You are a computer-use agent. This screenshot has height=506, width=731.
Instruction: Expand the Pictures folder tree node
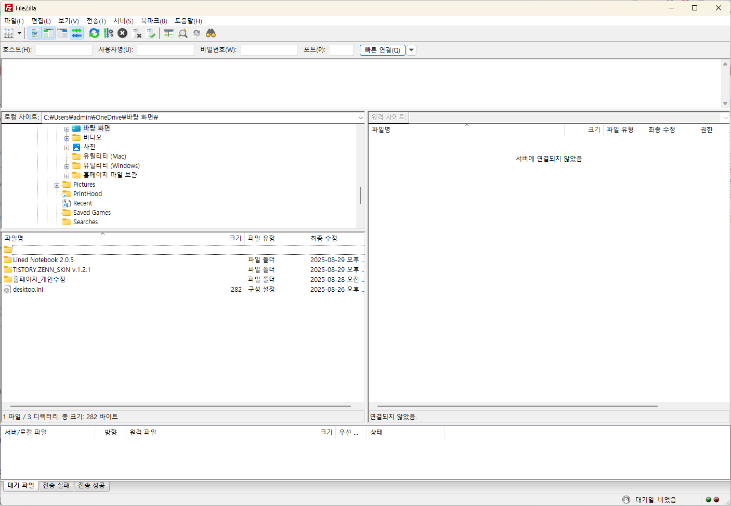57,185
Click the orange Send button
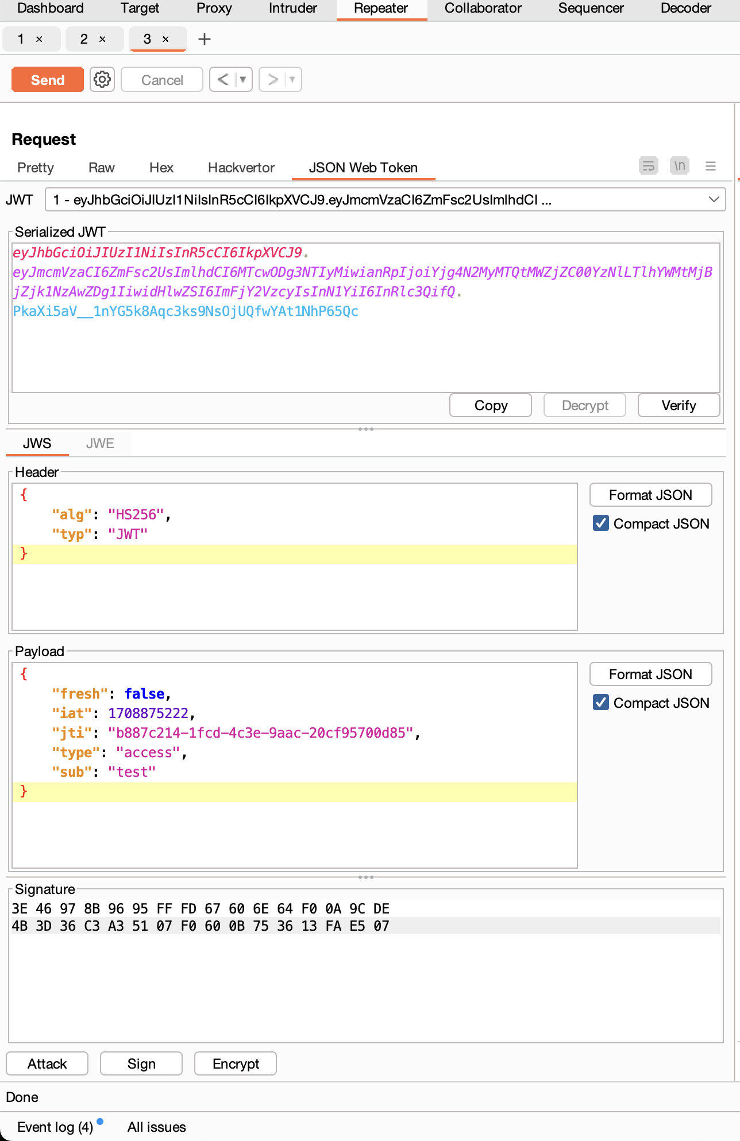This screenshot has width=740, height=1141. 47,80
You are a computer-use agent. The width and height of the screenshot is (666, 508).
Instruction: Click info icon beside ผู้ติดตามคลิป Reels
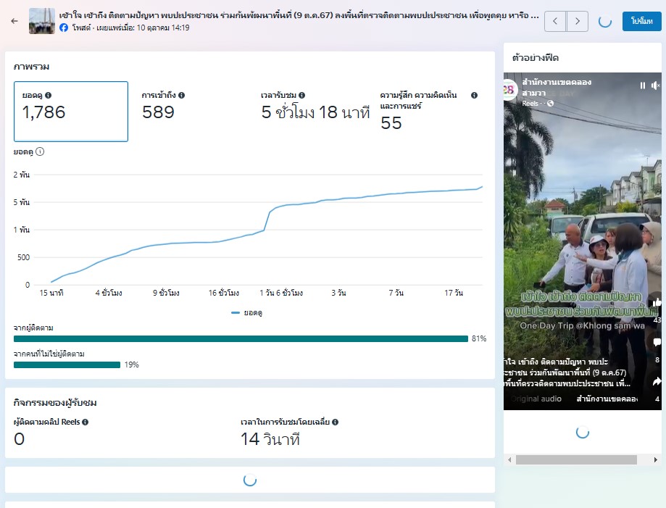click(86, 422)
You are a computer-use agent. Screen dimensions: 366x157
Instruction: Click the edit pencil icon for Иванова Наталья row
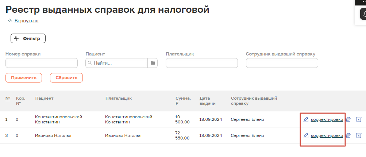[x=306, y=135]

------------------------------------------------------------------------

**What this task involves:** Every line of the data above should be quoted exactly. Omit the pictures.

**Final answer:**
You are a computer-use agent. This screenshot has height=506, width=731.
Instruction: Expand the Pictures folder tree node
57,185
Click the orange Send button
This screenshot has width=740, height=1141. 47,80
You are a computer-use agent. The width and height of the screenshot is (666, 508).
Instruction: Click info icon beside ผู้ติดตามคลิป Reels
click(86, 422)
You are a computer-use agent. Screen dimensions: 366x157
Instruction: Click the edit pencil icon for Иванова Наталья row
[x=306, y=135]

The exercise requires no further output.